Only the number is wanted: how many lines in the data contain "Select"?

Items listed in a dataset
*** Block opens ***

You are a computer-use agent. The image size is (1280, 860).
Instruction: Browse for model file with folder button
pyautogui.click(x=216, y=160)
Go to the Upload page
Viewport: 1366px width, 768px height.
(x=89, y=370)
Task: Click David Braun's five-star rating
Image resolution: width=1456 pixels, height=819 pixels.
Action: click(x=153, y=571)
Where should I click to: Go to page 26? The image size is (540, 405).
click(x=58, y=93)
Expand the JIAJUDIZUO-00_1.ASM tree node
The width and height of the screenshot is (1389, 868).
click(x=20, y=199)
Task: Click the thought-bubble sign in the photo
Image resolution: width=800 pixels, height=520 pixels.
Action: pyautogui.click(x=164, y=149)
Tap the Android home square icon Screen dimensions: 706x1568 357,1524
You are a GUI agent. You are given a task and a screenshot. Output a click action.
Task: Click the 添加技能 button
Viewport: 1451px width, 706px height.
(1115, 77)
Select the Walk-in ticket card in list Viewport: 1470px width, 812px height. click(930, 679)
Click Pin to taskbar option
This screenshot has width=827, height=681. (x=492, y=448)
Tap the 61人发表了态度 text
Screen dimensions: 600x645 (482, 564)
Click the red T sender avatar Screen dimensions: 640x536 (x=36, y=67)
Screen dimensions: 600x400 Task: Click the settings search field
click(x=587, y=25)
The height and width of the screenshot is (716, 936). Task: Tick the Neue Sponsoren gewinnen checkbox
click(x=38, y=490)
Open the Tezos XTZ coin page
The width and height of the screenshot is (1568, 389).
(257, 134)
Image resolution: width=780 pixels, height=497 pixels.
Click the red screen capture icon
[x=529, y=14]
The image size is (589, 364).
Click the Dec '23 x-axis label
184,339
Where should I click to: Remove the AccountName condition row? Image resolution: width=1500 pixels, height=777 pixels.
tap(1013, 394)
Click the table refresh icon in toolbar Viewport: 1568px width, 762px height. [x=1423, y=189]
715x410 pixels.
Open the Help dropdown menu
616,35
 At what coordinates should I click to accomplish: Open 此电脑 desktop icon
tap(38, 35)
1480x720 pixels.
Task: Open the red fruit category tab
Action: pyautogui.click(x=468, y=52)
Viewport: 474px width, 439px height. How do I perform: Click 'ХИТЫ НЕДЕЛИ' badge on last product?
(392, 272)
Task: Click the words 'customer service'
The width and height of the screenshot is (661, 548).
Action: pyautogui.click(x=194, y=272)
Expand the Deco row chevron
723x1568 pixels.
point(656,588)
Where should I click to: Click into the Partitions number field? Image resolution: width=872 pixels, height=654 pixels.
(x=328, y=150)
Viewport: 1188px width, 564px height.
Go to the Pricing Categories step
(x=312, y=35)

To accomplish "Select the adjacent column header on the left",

*** Block closes ***

SOLUTION TO THIS EXERCISE -> 2